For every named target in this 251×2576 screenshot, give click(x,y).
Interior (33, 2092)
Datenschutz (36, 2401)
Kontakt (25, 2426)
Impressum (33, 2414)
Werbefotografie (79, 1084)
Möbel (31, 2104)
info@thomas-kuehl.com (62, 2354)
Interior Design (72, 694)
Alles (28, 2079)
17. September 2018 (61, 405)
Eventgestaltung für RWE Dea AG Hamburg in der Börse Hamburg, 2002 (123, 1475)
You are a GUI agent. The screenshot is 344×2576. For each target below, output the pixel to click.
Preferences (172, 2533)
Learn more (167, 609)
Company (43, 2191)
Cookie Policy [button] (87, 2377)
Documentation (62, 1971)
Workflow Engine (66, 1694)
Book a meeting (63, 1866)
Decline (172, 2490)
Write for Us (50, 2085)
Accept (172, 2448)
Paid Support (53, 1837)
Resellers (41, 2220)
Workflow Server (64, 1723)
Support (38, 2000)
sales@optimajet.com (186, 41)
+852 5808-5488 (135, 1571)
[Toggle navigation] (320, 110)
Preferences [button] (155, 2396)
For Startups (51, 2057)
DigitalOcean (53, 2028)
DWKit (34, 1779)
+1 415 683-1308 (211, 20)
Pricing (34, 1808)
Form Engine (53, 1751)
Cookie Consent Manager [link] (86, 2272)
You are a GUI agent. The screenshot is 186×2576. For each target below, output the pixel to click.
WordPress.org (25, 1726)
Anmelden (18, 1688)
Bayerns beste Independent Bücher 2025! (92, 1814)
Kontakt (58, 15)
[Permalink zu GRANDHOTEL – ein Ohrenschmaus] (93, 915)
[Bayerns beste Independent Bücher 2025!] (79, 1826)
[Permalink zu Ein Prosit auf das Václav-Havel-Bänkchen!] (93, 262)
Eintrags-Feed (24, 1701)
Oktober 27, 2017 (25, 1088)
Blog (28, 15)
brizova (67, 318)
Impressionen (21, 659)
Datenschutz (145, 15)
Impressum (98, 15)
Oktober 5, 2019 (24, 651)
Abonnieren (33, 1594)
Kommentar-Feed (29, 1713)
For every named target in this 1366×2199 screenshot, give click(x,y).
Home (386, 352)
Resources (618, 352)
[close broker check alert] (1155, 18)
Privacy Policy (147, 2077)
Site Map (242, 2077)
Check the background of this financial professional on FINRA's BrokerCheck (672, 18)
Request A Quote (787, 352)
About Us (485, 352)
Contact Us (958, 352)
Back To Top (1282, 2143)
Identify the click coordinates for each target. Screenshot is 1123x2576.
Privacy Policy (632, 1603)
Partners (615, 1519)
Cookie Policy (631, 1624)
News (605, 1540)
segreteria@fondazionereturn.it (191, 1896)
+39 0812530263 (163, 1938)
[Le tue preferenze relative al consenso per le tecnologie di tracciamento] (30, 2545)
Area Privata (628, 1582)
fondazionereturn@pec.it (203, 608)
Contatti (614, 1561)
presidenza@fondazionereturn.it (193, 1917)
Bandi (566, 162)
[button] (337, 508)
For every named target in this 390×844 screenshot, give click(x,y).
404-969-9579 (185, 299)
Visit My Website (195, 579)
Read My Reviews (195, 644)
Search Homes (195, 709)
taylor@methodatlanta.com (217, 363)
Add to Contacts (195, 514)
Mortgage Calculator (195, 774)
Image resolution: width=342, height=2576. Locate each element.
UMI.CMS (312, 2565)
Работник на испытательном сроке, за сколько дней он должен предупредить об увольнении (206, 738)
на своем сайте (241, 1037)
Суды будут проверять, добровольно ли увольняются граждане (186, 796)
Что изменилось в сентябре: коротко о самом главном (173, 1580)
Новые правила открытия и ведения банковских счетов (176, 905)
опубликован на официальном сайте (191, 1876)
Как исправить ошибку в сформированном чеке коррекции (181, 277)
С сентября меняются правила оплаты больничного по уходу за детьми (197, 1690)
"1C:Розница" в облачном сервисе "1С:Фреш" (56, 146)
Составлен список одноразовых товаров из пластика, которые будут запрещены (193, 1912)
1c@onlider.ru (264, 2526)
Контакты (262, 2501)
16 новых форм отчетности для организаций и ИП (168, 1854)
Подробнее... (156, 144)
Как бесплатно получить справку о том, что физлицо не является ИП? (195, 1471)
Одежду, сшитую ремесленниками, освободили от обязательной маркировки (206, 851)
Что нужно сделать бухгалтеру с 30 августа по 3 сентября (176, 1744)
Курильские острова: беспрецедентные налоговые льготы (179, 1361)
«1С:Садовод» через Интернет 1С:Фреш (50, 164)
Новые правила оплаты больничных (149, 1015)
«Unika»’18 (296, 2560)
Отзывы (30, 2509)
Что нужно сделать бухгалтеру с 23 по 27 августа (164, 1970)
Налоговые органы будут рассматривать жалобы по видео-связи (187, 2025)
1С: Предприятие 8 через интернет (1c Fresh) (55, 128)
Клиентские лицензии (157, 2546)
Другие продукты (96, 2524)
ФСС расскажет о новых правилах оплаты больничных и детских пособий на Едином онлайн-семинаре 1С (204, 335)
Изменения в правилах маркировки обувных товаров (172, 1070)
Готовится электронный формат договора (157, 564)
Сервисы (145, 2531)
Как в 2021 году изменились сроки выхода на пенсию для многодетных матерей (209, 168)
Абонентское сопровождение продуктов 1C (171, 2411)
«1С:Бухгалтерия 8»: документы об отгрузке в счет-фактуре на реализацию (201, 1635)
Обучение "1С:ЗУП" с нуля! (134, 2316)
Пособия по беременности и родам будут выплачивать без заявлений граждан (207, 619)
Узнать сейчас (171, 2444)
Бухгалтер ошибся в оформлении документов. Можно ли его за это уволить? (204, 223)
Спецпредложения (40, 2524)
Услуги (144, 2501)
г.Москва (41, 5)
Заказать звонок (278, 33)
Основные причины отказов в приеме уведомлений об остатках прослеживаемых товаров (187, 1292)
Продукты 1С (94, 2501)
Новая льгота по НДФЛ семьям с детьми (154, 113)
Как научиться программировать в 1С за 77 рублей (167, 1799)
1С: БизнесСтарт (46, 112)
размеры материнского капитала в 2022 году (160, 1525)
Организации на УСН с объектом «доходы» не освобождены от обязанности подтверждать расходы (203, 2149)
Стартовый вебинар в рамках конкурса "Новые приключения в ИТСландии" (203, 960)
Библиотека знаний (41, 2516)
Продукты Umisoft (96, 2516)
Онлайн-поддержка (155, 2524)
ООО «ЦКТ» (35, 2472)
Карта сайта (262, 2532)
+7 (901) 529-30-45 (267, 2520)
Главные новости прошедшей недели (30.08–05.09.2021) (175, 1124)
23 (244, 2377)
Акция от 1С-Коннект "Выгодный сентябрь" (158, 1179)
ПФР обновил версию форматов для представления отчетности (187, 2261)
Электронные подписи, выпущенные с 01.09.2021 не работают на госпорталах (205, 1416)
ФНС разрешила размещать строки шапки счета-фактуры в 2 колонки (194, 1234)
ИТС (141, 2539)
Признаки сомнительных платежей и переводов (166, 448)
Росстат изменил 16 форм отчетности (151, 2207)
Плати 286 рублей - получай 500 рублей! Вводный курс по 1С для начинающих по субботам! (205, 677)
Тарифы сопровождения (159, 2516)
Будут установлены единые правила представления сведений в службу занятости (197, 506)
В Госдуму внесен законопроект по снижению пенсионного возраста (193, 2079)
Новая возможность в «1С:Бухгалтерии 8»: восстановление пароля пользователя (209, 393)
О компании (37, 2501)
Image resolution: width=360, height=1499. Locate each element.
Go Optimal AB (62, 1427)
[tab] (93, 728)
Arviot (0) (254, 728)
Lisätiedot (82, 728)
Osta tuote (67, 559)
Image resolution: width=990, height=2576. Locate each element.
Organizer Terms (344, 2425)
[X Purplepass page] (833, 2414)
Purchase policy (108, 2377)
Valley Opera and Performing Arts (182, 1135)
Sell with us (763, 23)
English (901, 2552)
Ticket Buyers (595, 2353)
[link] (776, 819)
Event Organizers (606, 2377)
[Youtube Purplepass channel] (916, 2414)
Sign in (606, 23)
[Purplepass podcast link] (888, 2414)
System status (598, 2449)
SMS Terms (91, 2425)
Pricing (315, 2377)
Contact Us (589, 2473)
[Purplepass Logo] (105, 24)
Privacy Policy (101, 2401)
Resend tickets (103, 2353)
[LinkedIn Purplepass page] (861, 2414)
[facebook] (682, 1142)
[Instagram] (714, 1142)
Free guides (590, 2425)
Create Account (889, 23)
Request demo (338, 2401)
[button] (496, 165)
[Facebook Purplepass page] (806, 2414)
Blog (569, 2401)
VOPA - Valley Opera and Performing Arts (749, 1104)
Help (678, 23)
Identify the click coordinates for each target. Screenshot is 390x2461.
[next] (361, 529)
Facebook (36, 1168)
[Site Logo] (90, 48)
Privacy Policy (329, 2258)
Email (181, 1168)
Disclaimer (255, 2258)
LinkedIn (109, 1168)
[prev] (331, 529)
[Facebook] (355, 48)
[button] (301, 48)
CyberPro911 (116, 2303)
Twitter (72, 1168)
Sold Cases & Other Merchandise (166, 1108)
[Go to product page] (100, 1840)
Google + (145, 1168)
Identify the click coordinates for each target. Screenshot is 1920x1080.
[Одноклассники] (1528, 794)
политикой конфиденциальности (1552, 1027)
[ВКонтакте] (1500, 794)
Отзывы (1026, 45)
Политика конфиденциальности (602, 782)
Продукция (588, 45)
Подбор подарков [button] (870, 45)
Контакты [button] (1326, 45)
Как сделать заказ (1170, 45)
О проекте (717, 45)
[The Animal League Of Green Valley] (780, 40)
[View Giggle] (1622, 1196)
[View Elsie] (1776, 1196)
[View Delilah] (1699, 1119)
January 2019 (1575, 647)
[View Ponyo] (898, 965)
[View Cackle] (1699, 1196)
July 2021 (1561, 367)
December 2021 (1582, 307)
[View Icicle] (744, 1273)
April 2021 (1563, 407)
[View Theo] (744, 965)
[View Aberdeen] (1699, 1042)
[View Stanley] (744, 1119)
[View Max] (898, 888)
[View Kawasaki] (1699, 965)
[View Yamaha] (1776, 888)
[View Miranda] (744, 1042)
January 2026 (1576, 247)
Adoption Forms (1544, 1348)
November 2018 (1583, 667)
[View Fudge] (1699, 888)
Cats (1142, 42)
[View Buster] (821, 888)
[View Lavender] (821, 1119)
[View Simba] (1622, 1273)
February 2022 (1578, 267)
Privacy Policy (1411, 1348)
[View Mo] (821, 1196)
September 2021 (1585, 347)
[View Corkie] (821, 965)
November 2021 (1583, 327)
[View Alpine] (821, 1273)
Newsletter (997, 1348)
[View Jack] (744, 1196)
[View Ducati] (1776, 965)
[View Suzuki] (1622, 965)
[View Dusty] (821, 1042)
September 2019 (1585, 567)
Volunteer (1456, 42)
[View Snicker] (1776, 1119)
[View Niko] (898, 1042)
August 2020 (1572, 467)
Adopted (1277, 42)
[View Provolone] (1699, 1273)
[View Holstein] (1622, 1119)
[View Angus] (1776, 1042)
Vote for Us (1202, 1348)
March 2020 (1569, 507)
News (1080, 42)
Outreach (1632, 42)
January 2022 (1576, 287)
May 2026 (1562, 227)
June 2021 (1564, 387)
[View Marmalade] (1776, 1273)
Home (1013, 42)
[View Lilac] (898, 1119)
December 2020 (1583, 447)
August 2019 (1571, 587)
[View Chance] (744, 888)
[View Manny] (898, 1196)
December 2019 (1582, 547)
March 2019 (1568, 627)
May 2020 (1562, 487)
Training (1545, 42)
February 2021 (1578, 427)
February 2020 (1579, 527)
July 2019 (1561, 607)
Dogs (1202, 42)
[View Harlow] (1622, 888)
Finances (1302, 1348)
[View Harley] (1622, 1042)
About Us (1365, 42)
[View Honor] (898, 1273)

━━━━━━━━━━━━━━━━━━━━

Instructions to follow: Starting at the line with "Плати 286 рублей" and ending at the line with "О компании (37, 2501)", print each line of the listing above exactly, with no other lines.

Solved problem:
Плати 286 рублей - получай 500 рублей! Вводный курс по 1С для начинающих по субботам! (205, 677)
Тарифы сопровождения (159, 2516)
Будут установлены единые правила представления сведений в службу занятости (197, 506)
В Госдуму внесен законопроект по снижению пенсионного возраста (193, 2079)
Новая возможность в «1С:Бухгалтерии 8»: восстановление пароля пользователя (209, 393)
О компании (37, 2501)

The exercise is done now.